Avatar Appearance
Revision as of 03:33, 20 January 2007 by Eddy Stryker (talk | contribs) (Start of some real documentation for this, likely incomplete and incorrect)
Packets
- AgentWearablesRequest
- This is where it starts. The viewer asks the simulator what it is wearing, and an AgentWearablesUpdate packet is returned.
- AgentWearablesUpdate
- A mapping of wearable types to asset IDs and item IDs is returned to the client. There are currently 13 different wearable types and all 13 will always be returned in this packet. If your avatar is not wearing a wearable type the asset ID and item ID for that type will be null IDs (all zeros).

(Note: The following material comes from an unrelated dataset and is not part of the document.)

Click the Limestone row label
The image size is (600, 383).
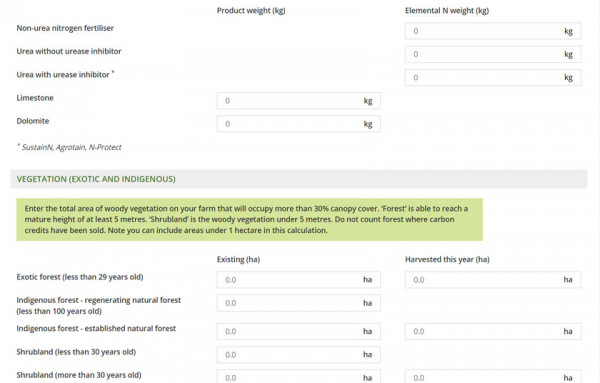pos(35,98)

The next step is to request an asset transfer for all of the non-null asset IDs and download the wearable assets.
- AgentIsNowWearing
- Like the AgentWearablesUpdate packet but in the other direction. The viewer sends a list of the 13 wearable types and their associated item IDs, or null if nothing is being worn in that wearable slot. This is typically sent right before AgentSetAppearance.
- AgentSetAppearance
- Serves two purposes, to tell the server how our avatar mesh is deformed (with visual parameters) and what textures we are wearing. There are currently 218 VisualParam blocks sent with each AgentSetAppearance describing everything from the color of the avatar eyes to the gender slider. A TextureEntry is also sent that uses the same TextureEntry format objects use, but each "face" is hard-coded to describe a particular texture. This may or may not include baked textures for the five different baked layers (head, upper, lower, eyes, and skirt).
- The ParamValue fields do not have parameter IDs associated with them in the packet, as it's assumed all viewers have the same parameter map in the same sequence. The parameters are stored internally as a floating point integer, and are converted to a single byte by inputting the value along with minimum and maximum weights for that parameter to a conversion function.